Xu, Guangyang; Tang, Xueping; Shang, Xueyi; Li, Yan; Wang, Jing; Yue, Junjie; Li, Yan.
BMC Infect Dis; 18(1): 347, 2018 07 27.
Artigo em Inglês | MEDLINE | ID: mdl-30053835


Stenotrophomonas maltophilia (S. maltophilia) is an emerging global multiple-drug-resistant organism. It becomes increasingly challenging to treat S. maltophilia infection effectively. Novel therapeutic and preventive approaches targeting S. maltophilia infection are still lacking. This study aims to isolate outer membrane proteins (Omps) from S. maltophilia and use immunoproteomic technology to identify potential vaccine candidates of Omps against S. maltophilia infections.


Omps from S. maltophilia culture were separated by two-dimensional electrophoresis and identified by matrix-assisted laser desorption/ionization time of flight mass spectrometry and nano liquid chromatography coupled fourier transform ion cyclotron resonance tandem mass spectrometry. Recombinant Omps were prepared and used to immunize mice, and the potency of mouse anti-Omp serum was tested in opsonophagocytic killing assay (OPKA). The effects of immunization with recombinant Omp on blood and tissue bacterial loads in a mouse model of S. maltophilia-induced infection were analyzed.

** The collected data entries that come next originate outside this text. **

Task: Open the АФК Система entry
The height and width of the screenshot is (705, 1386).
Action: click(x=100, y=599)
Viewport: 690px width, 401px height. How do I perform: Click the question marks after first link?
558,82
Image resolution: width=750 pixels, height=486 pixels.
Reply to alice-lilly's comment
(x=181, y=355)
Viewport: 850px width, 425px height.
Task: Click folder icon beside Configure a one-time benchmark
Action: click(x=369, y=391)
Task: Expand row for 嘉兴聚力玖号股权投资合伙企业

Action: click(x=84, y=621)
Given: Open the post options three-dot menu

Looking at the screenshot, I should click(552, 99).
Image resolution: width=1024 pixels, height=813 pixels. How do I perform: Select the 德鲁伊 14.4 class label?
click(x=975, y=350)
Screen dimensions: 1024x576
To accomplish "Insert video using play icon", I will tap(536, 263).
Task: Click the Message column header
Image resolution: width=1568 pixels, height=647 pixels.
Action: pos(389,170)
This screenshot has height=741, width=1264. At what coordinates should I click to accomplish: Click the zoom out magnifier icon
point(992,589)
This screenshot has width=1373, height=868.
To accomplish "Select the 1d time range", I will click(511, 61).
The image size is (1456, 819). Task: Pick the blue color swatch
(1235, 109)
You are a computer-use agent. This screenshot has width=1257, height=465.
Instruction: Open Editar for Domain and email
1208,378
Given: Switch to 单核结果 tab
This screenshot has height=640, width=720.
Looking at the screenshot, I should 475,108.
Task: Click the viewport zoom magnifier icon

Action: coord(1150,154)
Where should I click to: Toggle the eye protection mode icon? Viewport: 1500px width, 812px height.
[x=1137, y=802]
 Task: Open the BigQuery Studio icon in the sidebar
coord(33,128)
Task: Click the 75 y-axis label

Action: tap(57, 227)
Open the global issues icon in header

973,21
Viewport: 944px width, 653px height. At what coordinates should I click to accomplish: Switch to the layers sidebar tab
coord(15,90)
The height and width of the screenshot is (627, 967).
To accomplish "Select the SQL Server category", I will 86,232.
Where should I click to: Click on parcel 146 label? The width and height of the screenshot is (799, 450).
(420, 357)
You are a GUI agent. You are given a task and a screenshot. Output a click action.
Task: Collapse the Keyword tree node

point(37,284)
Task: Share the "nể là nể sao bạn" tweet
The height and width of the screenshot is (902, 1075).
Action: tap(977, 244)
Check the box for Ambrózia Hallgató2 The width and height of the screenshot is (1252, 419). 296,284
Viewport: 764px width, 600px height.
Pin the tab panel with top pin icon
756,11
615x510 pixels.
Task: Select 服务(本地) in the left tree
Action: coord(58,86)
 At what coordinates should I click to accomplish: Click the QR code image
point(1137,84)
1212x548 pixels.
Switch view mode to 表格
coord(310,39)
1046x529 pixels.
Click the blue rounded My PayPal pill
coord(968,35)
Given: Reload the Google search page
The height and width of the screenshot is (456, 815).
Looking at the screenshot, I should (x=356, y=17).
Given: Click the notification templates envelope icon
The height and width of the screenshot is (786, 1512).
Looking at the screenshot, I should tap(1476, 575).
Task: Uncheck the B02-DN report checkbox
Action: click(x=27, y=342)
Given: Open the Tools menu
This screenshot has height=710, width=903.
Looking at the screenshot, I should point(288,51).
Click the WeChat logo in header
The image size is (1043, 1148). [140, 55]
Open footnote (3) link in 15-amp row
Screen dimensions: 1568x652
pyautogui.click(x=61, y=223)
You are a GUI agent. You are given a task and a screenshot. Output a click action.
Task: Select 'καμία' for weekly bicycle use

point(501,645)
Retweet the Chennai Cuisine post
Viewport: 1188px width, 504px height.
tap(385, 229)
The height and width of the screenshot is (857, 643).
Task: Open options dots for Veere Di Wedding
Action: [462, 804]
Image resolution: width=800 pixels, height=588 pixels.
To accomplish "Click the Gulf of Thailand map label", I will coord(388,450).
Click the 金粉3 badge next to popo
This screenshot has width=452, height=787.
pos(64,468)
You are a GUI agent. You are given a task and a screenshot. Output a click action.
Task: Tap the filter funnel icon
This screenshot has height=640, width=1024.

Outer membrane protein A (OmpA) and Smlt4123 were identified by mass spectrometry. Mouse anti-Smlt4123 serum significantly reduced the bacterial counts in healthy individuals' blood in OPKA (P < 0.05) but mouse anti-OmpA serum did not. Enzyme-linked immunosorbent assay revealed that the antibody subtype of mouse anti-Smlt4123 antibody was IgG1. Eight hours after an intraperitoneal challenge with S. maltophilia, the bacterial loads in mouse blood were significantly lower in the mice receiving immunization with recombinant Smlt4123 than in the control mice receiving no immunization (P < 0.05), whereas the bacterial loads in other organs, such as the liver, spleen, lung, and kidney were similar in the two groups.


The results revealed that the immunoproteomic approach was an efficient way to screen the immunogenic protein of Stenotrophomonas maltophilia. Moreover, the recombinant Smlt4123 had potential to protect mice from bacteremia caused by S. maltophilia in the early stages.